(Text excerpt):
Paul reaches into their songbook (metaphorically) for a guide to shape the church into the form of Christ. We find that early church hymn in Philippians 2:5-11. Before getting to the hymn, he gives the call, “conduct yourselves in a manner worthy of the gospel of Christ” (1:27). What is the gospel that forms you as a Christian? As we’ve talked about in other lessons, the gospel is bigger and more encompassing than “Jesus died so that I don’t have to.” 

What other aspects of the gospel do you see in the hymn that Paul reaches for? 

Read Philippians 2:1-11 a few times this week and wrestle with these questions: 

What is Paul calling the church to in how they live towards one another?

What areas of your life do you seek your own interests rather than the interests of others? 

In what ways do you need to lay down power that you have so that you can better serve others? 

Looking at v9-11, how does knowing that God will glorify Jesus allow him to take a position of humility while being with humanity? How does that faith play out in your life today?

Press on in Your Walk with Christ

We’re focusing this year on making disciples by first going back to the basics of being disciples. The journey of walking with Christ is one of continually coming back to the basic steps of what is means to follow Jesus. Throughout this year we will focus on what Jesus is calling us to in our personal walk with him, as a community of believers, and as those he sends into the world. I want to encourage you to make plans this year to take steps in your walk with Christ toward growth in three key areas: toward God, toward one another, and toward the world. 

This Sunday our focus will be on Philippians 3. To prepare for the lesson on Sunday, spend time reflecting on this chapter of Paul’s letter.

3:1-6 – What does it mean to boast in Christ? What does a life look like that is centered in boasting in Christ? We celebrate a conquered Messiah from the world’s point of view, but we know he is victorious. If we celebrate one who allowed himself to lose, what does boasting in this Messiah look like for us? 

Paul lists off his credentials for confidence in v4-6. He has a lot of identity markers he could add to this list that make him great. He was a Roman. He was visited by the Resurrected Christ. He has an even longer list in 2 Corinthians 11. Take a moment to list off some of your identity markers that give you status in the world. I’ll give a disclaimer that none of these markers are bad things. Paul didn’t stop being a Jew, a Pharisee, or a Roman. Keep your list handy as we move to the next section.

3:7-11 – What does it mean to know Christ in such a way that your other identities take a back seat? In the understanding of the world, these identities draw tighter and tighter circles for you to live within. Paul was a Roman, a Jew, and a Pharisee. His circles of exclusion get smaller and smaller. The world places value on these circles but Christ calls us to move freely from them. In 1 Corinthians 9:20-22, Paul freely moves throughout the various circles of the world because he let Christ redefine how his circles worked. In what ways does knowing Christ allow you to draw a bigger circle that includes others? How does your identity look different when following Christ?

3:12-14 – Perfection has not yet come. This means you must keep moving forward with Christ. You must keep walking toward the resurrection. Christ has called us forward. What identities of the world are holding us back?

(Your tasks):
[A] According to the Philippians study guide, which verses contain the early church hymn that Paul draws on?
[B] Write the next part of the Philippians study guide, picking up after its final question about what identities of the world are holding us back.

(Material):
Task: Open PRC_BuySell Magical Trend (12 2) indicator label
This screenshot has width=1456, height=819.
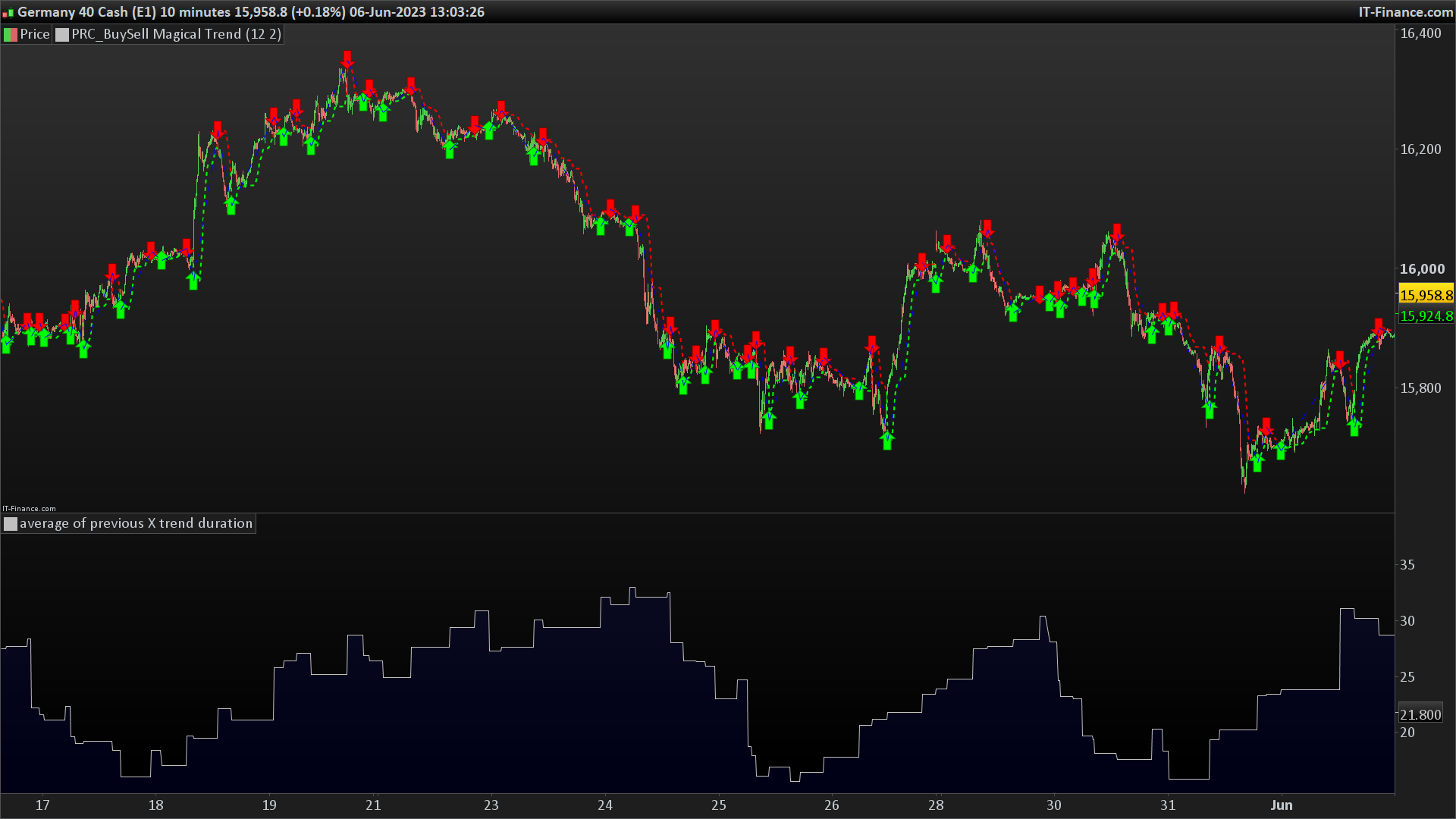Action: [x=176, y=34]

(Expected answers):
[A] Philippians 2:5-11

[B]
3:15-21 – Paul calls the church in Philippi to step into maturity. What does maturity look like based on all we’ve discussed up to this point? We’ve already obtained our identity in God through Christ. Now, let’s live up to that identity. What steps do you need to make this year to further be transformed into this identity in Christ? 

Paul says that those who focus on earthly things have a destiny with destruction. He contrasts this with citizenship being from heaven. How does this contrast reorient your identity here in the world? Does it challenge the value of your other identities in this world? Look back at your list. Which identities get in the way of you fully knowing Christ? Another way of wrestling with this question – which identities get in the way of you seeing Christ in others who do not share that same identity?  

Christmas Light

December 21 is the winter solstice, the darkest day of the year. There are different traditions around the world where the god of darkness and the god of light are in a battle together. It is at this point of the year that some cultures in the northern hemisphere would light town bonfires and place candles in their windows to encourage the light god in his battle over darkness. As the villages lit their candles, they anticipated the celebration of the winter solstice where the tides of battle change and light begins to overcome darkness. When the early Christians encountered these traditions, they embraced the celebrations and shared the good news of the light that came into the world to overcome darkness (John 1). This is where the idea behind Christmas lights comes from. “The light shines in the darkness, and the darkness has not overcome it” (John 1:5).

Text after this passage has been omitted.